Mixed integer linear programming

A linear program (LP) is an optimization problem in the following form

\max \{ c^T x \;|\; A x \leq b, x \geq 0 \}

with given A \in \mathbb{R}^{m,n}, b \in \mathbb{R}^m, c \in \mathbb{R}^n and unknown x \in \mathbb{R}^{n}. If some or all variables in the vector x are restricted over the integers \mathbb{Z}, the problem is called mixed integer linear program (MILP). A wide variety of problems in optimization can be formulated in this standard form. Then, solvers are able to calculate a solution.

Imagine you want to solve the following linear system of three equations:

  • w_0 + w_1 + w_2 - 14 w_3 = 0
  • w_1 + 2 w_2 - 8 w_3 = 0
  • 2 w_2 - 3 w_3 = 0

and this additional inequality:

  • w_0 - w_1 - w_2 \geq 0

where all w_i \in \mathbb{Z}. You know that the trivial solution is w_i = 0 \; \forall i, but what is the first non-trivial one with w_3 \geq 1?
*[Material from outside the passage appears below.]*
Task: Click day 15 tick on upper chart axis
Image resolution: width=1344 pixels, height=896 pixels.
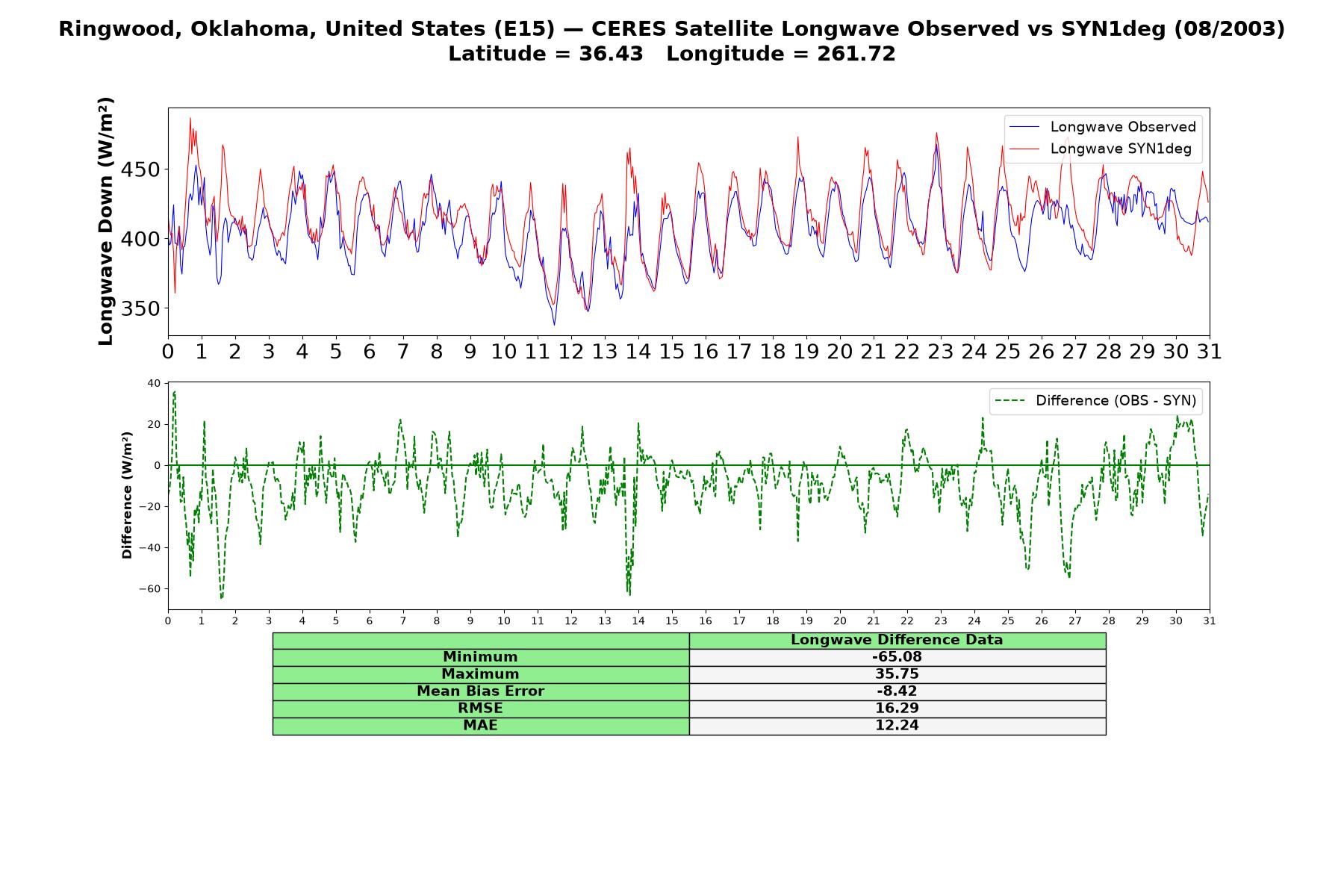Action: pos(671,352)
A mixed integer linear program can give you an answer:

  1. You have to create an instance of MixedIntegerLinearProgram and – in our case – specify that it is a minimization.
  2. Create a variable vector w via w = p.new_variable(integer=True) and tell the system that it is over the integers.
  3. Add those three equations as equality constraints via add_constraint.
  4. Also add the inequality constraint.
  5. Add an inequality constraint w_3 \geq 1 to exclude the trivial solution.
  6. By default, all variables have a minimum of 0. We remove that constraint via p.set_min(variable, None), see set_min.
  7. Specify the objective function via set_objective. In our case that is just w_3. If it is a pure constraint satisfaction problem, specify it as None.
  8. To check if everything is set up correctly, you can print the problem via show.
  9. Solve it and print the solution.

The following example shows all these steps:

sage: p = MixedIntegerLinearProgram(maximization=False) 
sage: w = p.new_variable(integer=True) 
sage: p.add_constraint(w[0] + w[1] + w[2] - 14*w[3] == 0) 
sage: p.add_constraint(w[1] + 2*w[2] - 8*w[3] == 0) 
sage: p.add_constraint(2*w[2] - 3*w[3] == 0) 
sage: p.add_constraint(w[0] - w[1] - w[2] >= 0)
sage: p.add_constraint(w[3] >= 1) 
sage: _ = [ p.set_min(w[i], None) for i in range(1,4) ] 
sage: p.set_objective(w[3]) 
sage: p.show() 
Minimization:
   x_3
Constraints:
  0.0 <= x_0 +x_1 +x_2 -14.0 x_3 <= 0.0
  0.0 <= x_1 +2.0 x_2 -8.0 x_3 <= 0.0
  0.0 <= 2.0 x_2 -3.0 x_3 <= 0.0
  -x_0 +x_1 +x_2 <= 0.0
  -x_3 <= -1.0
Variables:
  x_0 is an integer variable (min=0.0, max=+oo)
  x_1 is an integer variable (min=-oo, max=+oo)
  x_2 is an integer variable (min=-oo, max=+oo)
  x_3 is an integer variable (min=-oo, max=+oo)
sage: print 'Objective Value:', p.solve()
Objective Value: 2.0
sage: for i, v in p.get_values(w).iteritems():\
          print 'w_%s = %s' % (i, int(round(v)))
w_0 = 15
w_1 = 10
w_2 = 3
w_3 = 2
class sage.numerical.mip.LinearConstraint

A class to represent formal Linear Constraints.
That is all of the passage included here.